Latest data from google reveals that online searches for freelancers held up well and even increased during 2020, despite the global pandemic.
That’s good news for anyone looking to make the switch to self-employment. And it’s even better news if you work in digital marketing since several specialisms in that field ranked among the most in-demand freelance skills of last year.
While the Coronavirus crisis and successive lockdowns have thrown up multiple challenges for business, in many instances the freelance sector has forged ahead. SEO (search engine optimisation) specialists have been in particular demand. The data shows searches for freelancers with SEO skills were up 90% in 2020 compared to the previous year.
Searches for copywriters also went up 26% last year, compounding a leap of 43% in total over the past three years. Copywriters now sit only second to the ever-popular web developers in the table of most-searched-for digital marketing freelance specialisms.
Digital freelance skills in demand
It's maybe no surprise that digital marketing specialisms are among the most in-demand freelance skills as the commercial world becomes more digitally focused. Not forgetting that the global pandemic has also hastened the switch to doing things digitally.

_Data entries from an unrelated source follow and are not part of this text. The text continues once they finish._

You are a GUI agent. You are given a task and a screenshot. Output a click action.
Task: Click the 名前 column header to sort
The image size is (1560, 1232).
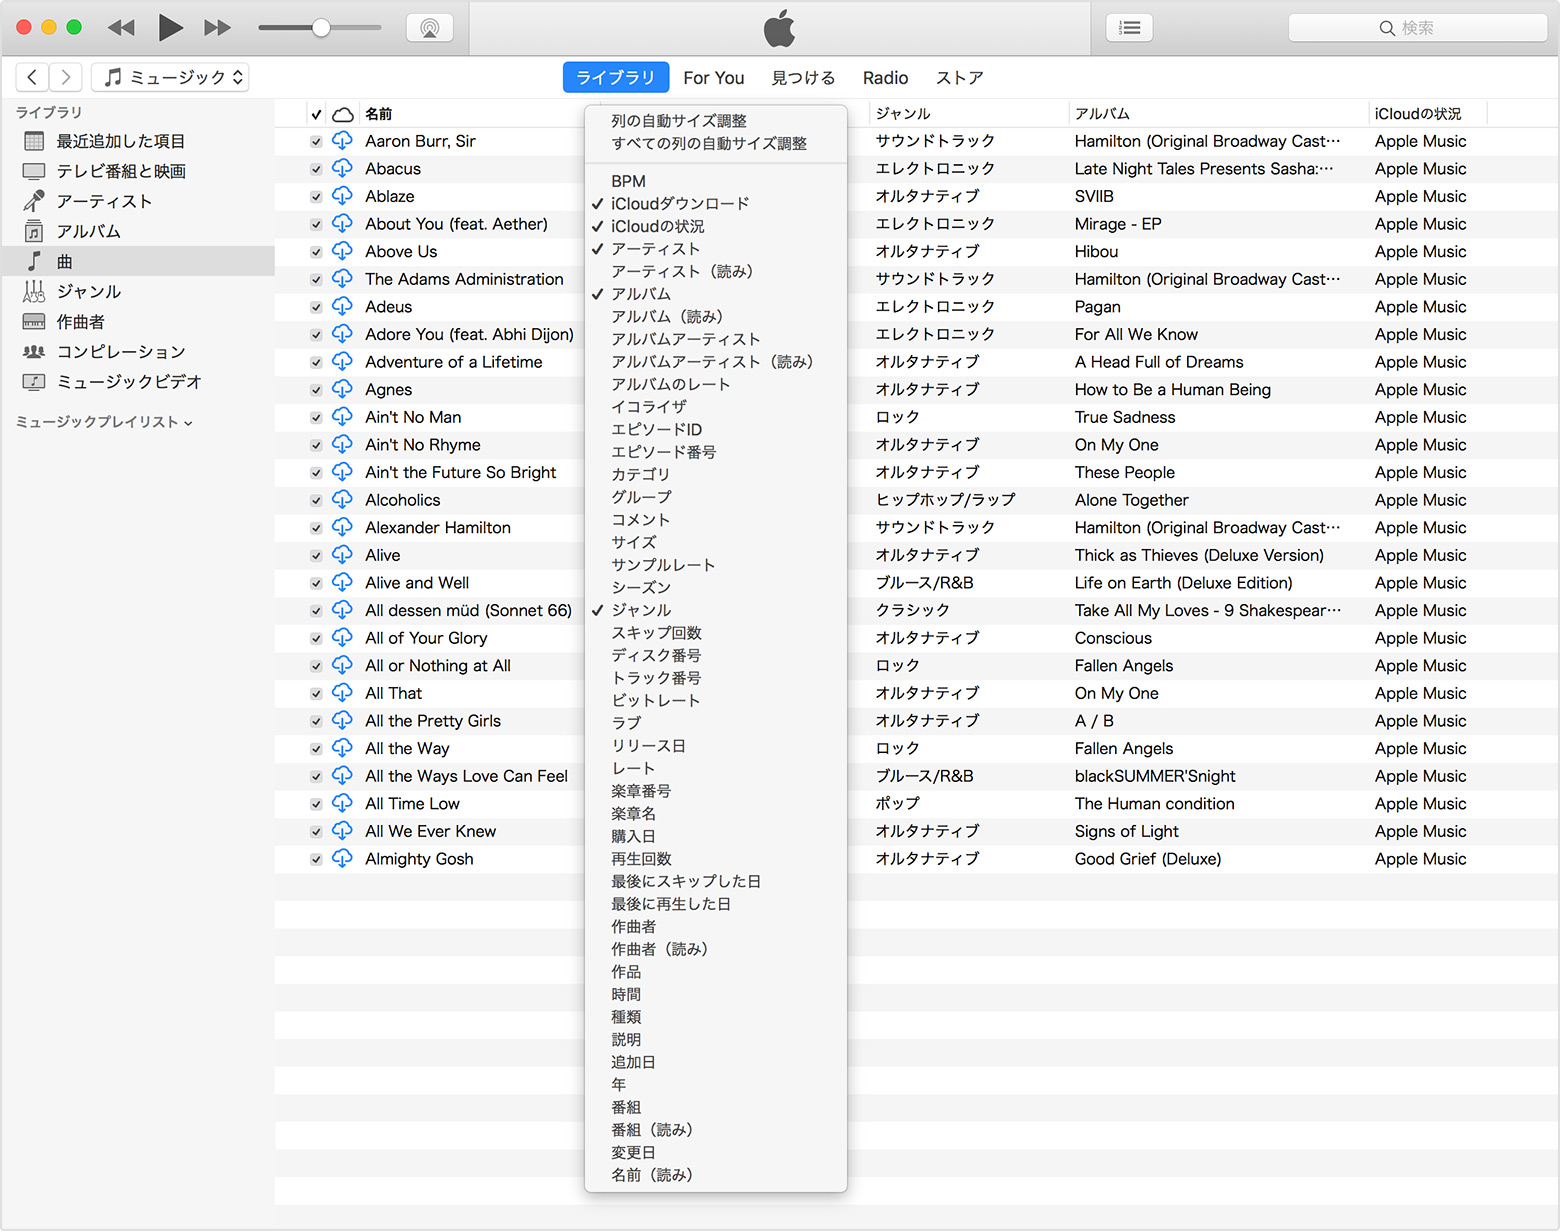click(x=379, y=114)
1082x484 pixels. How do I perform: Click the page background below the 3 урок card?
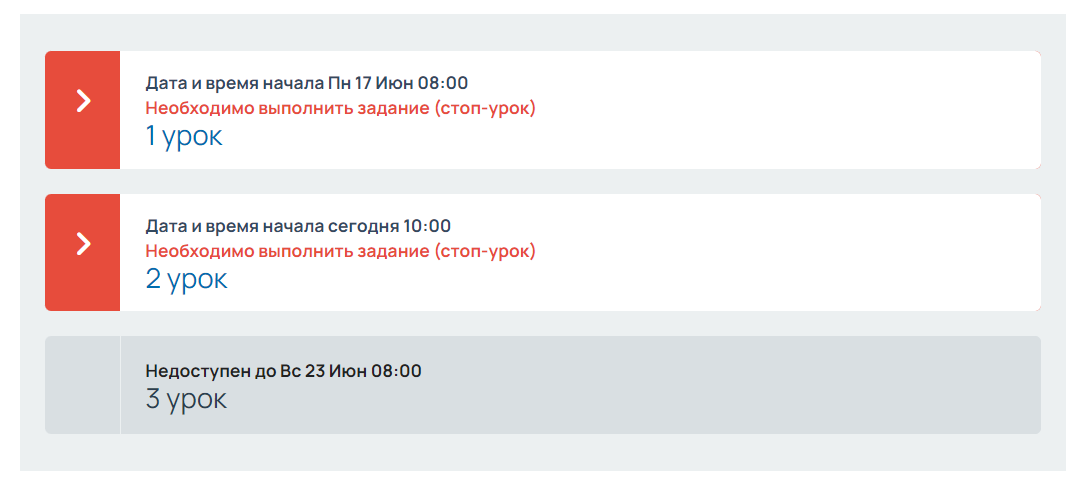coord(542,452)
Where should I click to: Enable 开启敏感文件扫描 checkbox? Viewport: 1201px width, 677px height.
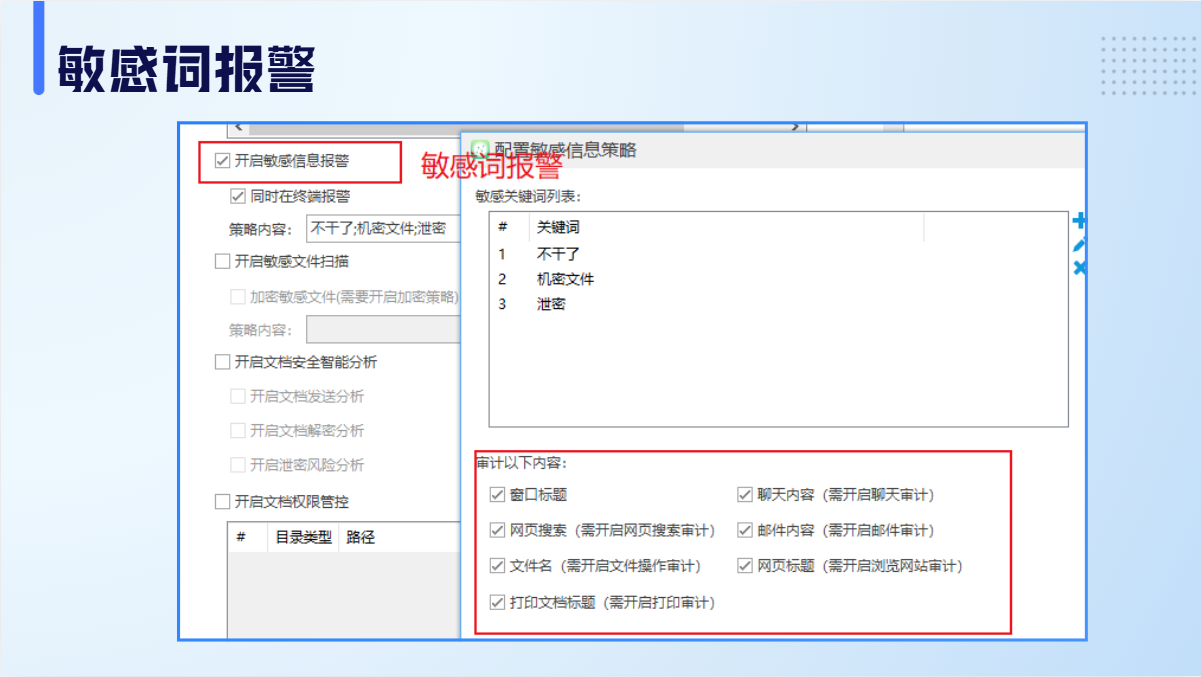222,261
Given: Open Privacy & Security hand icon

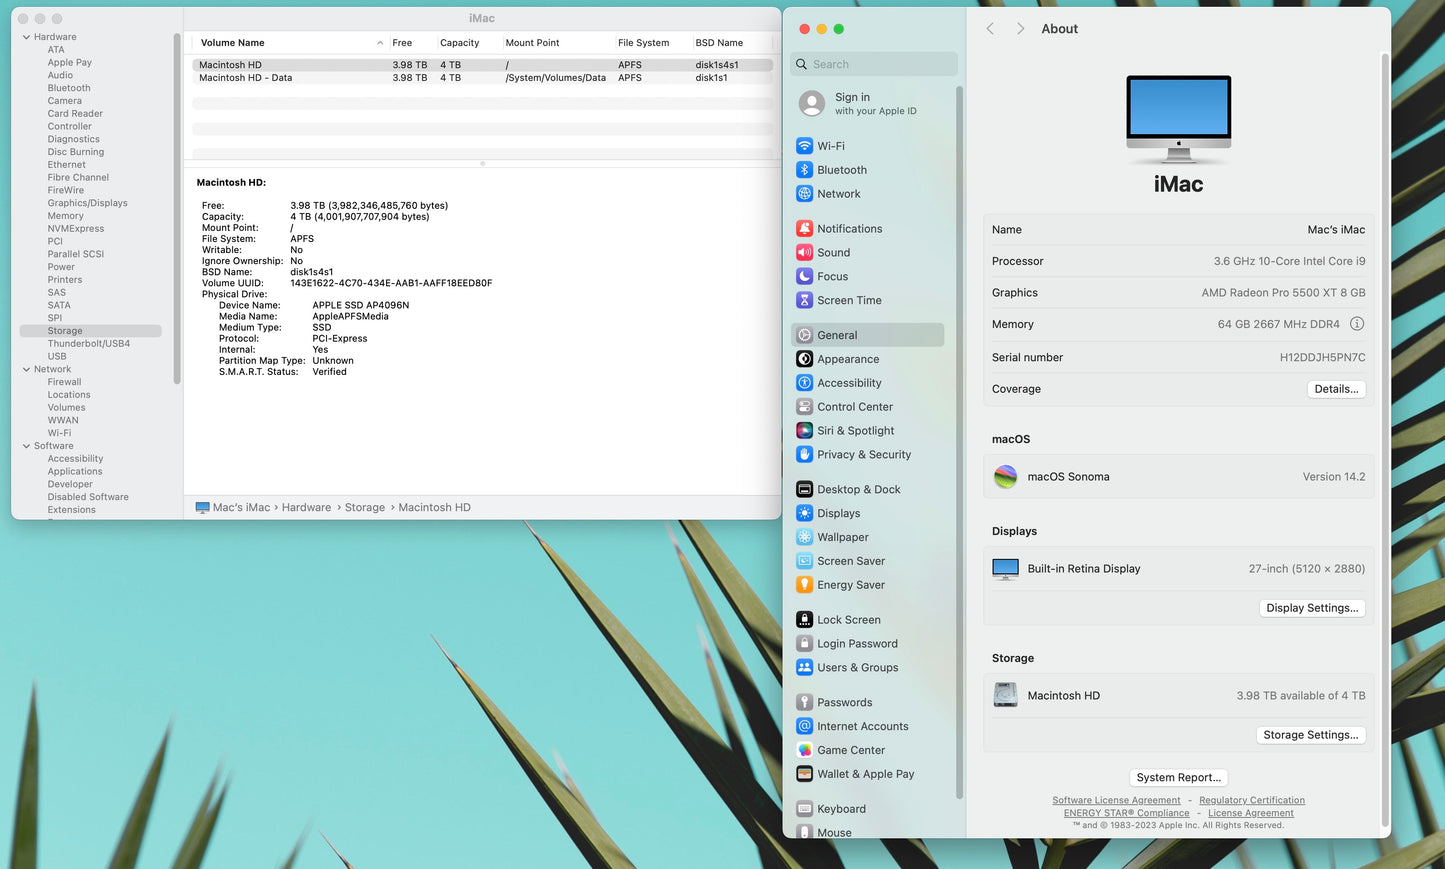Looking at the screenshot, I should (x=804, y=455).
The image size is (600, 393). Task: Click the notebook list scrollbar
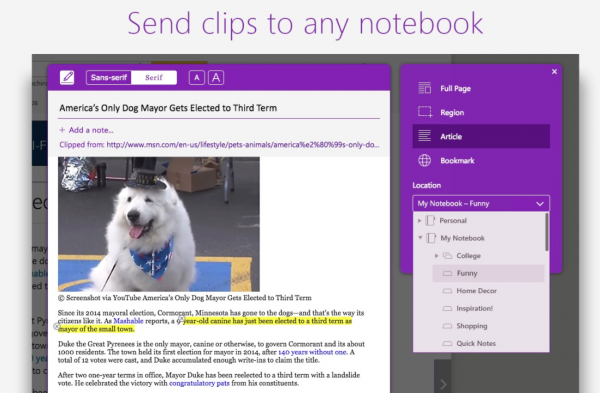(x=547, y=232)
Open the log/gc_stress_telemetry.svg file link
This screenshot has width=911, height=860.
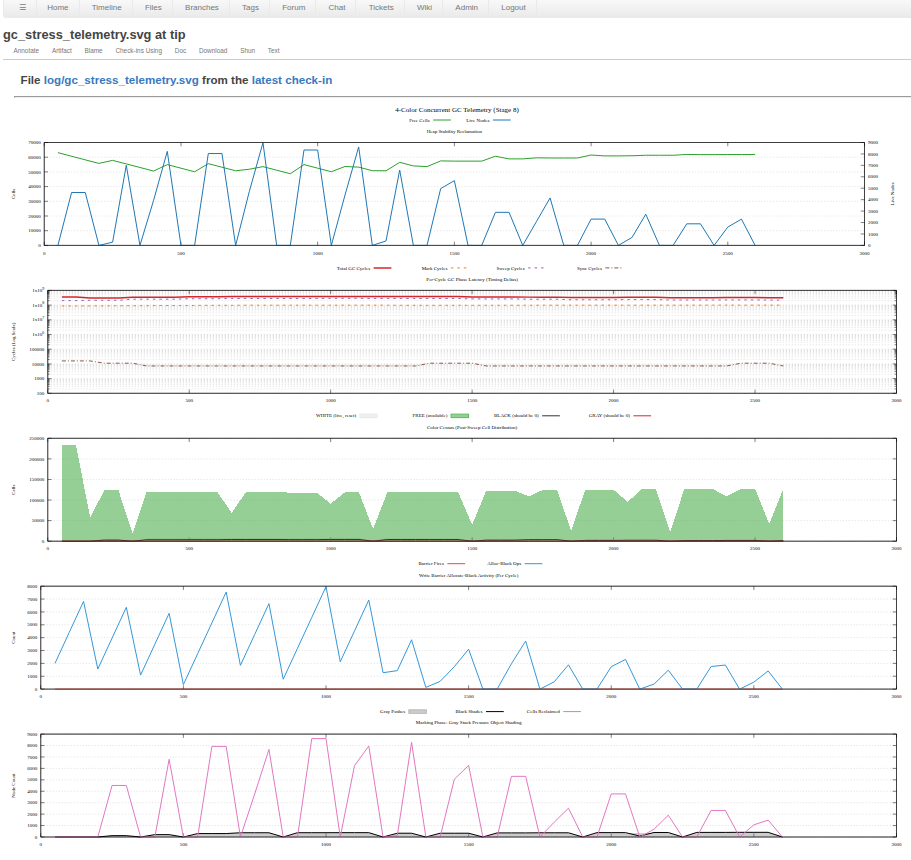[x=121, y=80]
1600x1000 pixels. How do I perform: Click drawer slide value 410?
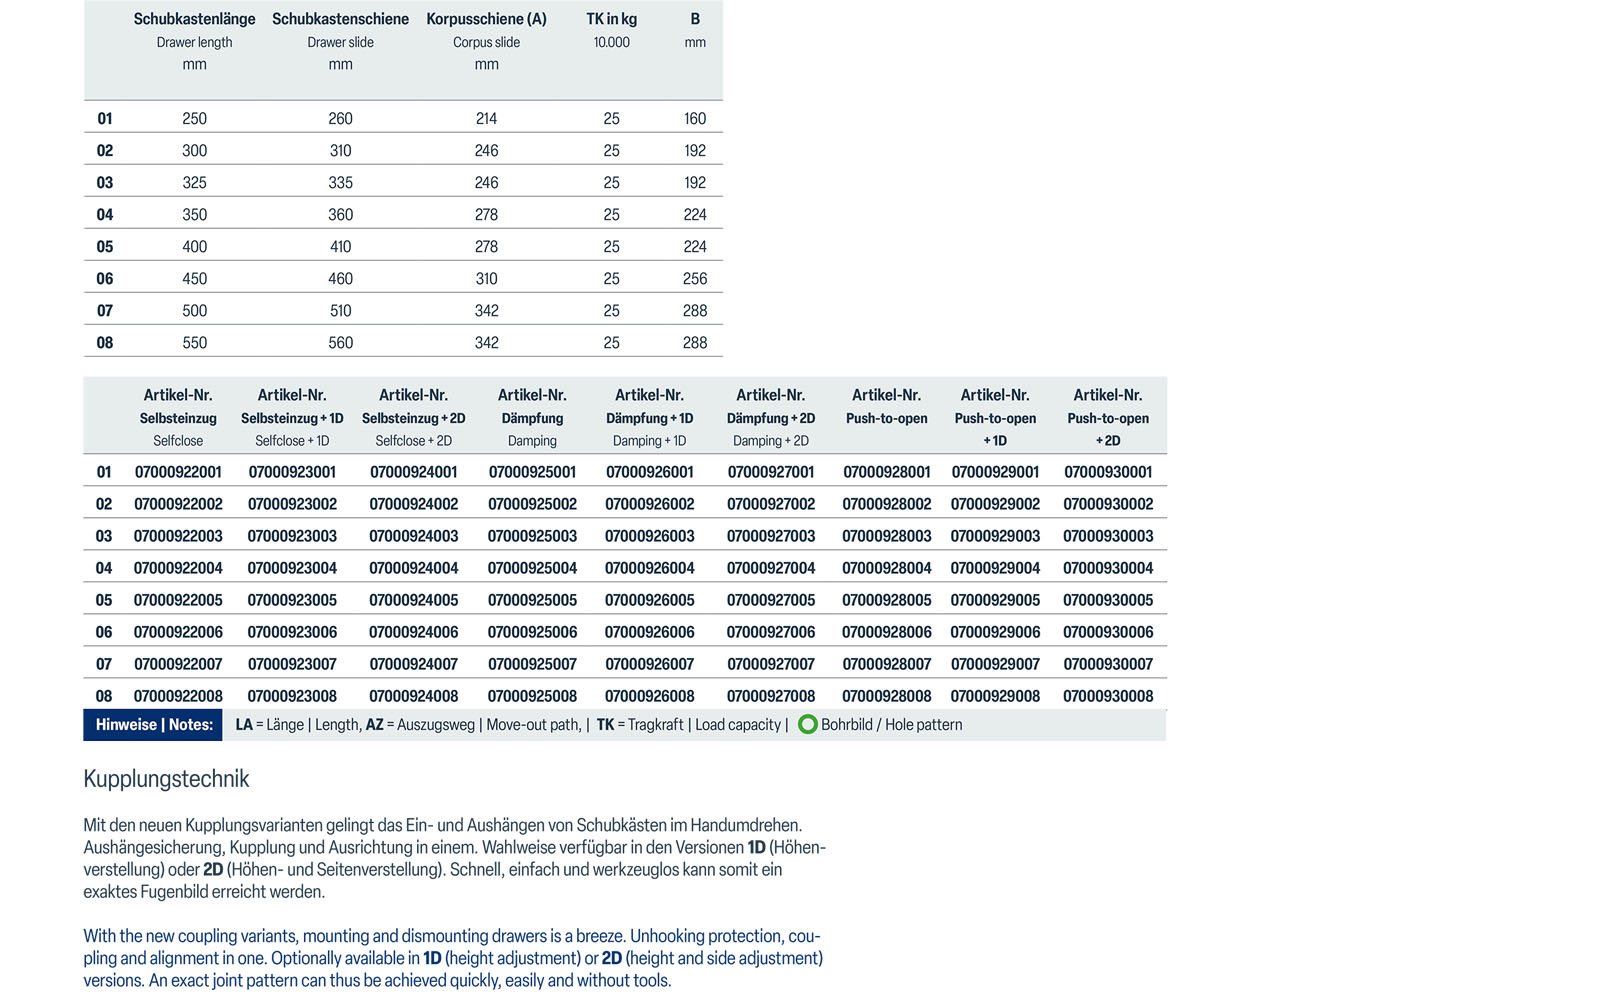(x=340, y=247)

With so many people forced to work remotely, and businesses flexing to promote their services online, effective digital communication and marketing have perhaps never been more important. Websites and social media have become nothing short of a lifeline for many businesses. And that puts people with digital skills in demand.
The data also reveals that:
• There was a 13% rise in searches for freelance graphic design services in 2020
• Searches for PPC (pay per click) advertising and social media freelancers both jumped by 31%
• Marketing services were also among the most in-demand freelance skills with searches increasing last year by over 18%.
Sign of the times
Another contributor to the increasing demand for freelancers may be the way our working practices have changed during Coronavirus times. The pandemic has forced businesses into allowing typically office-based staff more flexible, remote working arrangements. The kind of arrangements that would historically have been the preserve of freelancers, in fact.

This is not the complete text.